Tim Garneau’s Indians came from behind to win the 9-10 boys series at the Pantigo Fields on June 11, thanks to a two-out, two-strike walk-off double hit to deep center field by Jackson Baris that treated the Indians to a 6-5 win over Greg Brown’s Orioles.
The Orioles had defeated the Indians 7-5 in game one, but the eventual winners took game two by a score of 4-1. Scott Healey got the save in the finale, pitching two scoreless innings during which he struck out five of the Orioles’ batters. “He was key,” Garneau said as his charges were dashing around the bases, celebrating their victory.
Later, Brown said, “We were up 5-0 at one point, but that’s the game. The kids played fantastic. Our team was built on respect, on respecting the game, our opponents, the umpires, the coaches. And they did that. It was a great group of kids — they played their hearts out.”
His players had taken the defeat in stride, Brown said in reply to a question. “The main thing we’ve taught them this year is sportsmanship. You don’t see that much anymore.”
Tom Talmage, the head coach of the 11-to-12-year-old Diamondbacks, said after his team had been swept in two by Steve Minskoff’s Reds, “I recruited him a few years ago and he’s been torturing me ever since.”
“The last two games we made some uncharacteristic errors that came out of nowhere,” said Talmage, “but my kids are very resilient.

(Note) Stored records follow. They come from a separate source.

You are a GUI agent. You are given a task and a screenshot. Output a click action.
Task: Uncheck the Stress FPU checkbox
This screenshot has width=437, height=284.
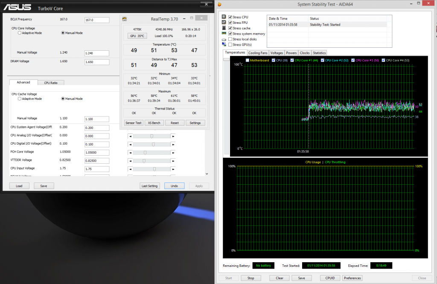[230, 23]
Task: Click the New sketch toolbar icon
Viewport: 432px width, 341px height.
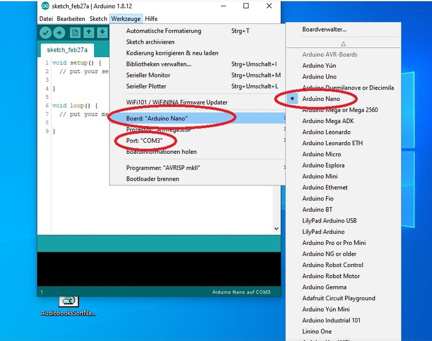Action: (75, 33)
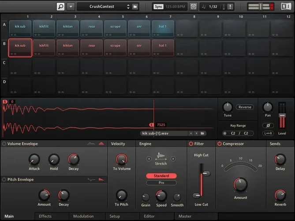
Task: Enable the Pitch Envelope power button
Action: (4, 179)
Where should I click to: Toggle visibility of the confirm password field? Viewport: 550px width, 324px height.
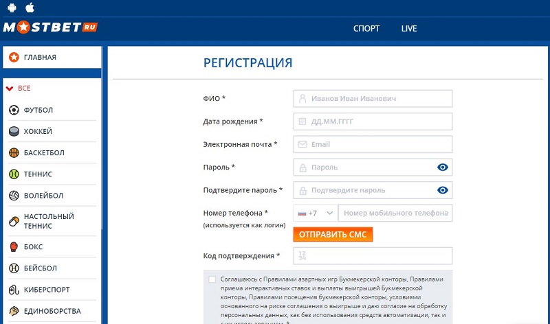[442, 190]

We had a few losses earlier in the season and then won five in a row to come out ahead in a three-way tie for second.”
Minskoff, whose team’s consecutive 7-5 and 13-4 wins polished off the Diamondbacks, said Hunter Fromm, who had pitched three no-nos during the season, one of which had been a perfect game, was his M.V.P. The Reds, he said, also boasted an exceptional 10-year-old fourth grader, Christian Johnson, the team’s starting shortstop, who was his rookie of the year.

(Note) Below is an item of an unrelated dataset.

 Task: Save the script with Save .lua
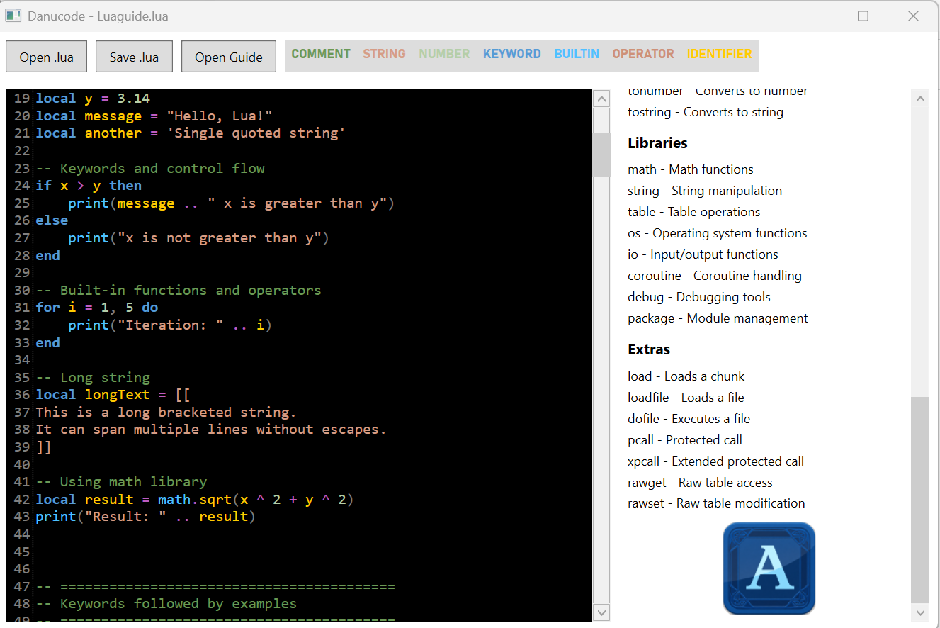[134, 56]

As for the girls, Pat Bistrian’s Sand Gnats prevailed 19-14 over The Express, coached by Rich Swanson, in the third game of the 10-to-11 Little League girls softball series Saturday morning at East Hampton High School’s field, where all three games were played.
The Sand Gnats, who had been crushed 20-5 by The Express in game two, after having won the first game 15-13, jumped out to a 9-0 lead in the pivotal clash, but The Express came back to tie the score in the second inning before the Sand Gnats put the game, and the series, away with four runs in the top of the sixth inning.

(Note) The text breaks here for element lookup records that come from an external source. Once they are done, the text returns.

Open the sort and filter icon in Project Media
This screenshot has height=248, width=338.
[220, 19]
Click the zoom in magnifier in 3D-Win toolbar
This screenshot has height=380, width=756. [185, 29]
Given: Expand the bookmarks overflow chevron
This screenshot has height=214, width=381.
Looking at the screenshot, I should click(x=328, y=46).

“We’ve gotten to the final two years in a row,” Swanson said afterward. “We lost last year too, but this year was a bigger disappointment. We were undefeated in the regular season — we’d played the Sand Gnats once and beat them 6-5 — but sloppy play did us in. We don’t normally play like that.”
The game was delayed for 15 or so minutes in the fifth when the sprinklers came on, chasing The Express’s outfielders toward the dugout. “I thought that might have cooled the Sand Gnats down, but it didn’t,” said Swanson. Dave Fioriello eventually turned the sprinklers off so the game could resume.
Lina Bistrian, a 12-year-old pitcher with a windmill delivery, got the all-important win. She was smothered afterward by her teammates, who included her cousin, Elizabeth, the first baseman, who caught everything thrown her way.
Three traveling all-star teams — two boys squads, coached by Garneau and Minskoff, and one girls entry, coached by Swanson — are to play in District 36 tournaments in the coming weeks.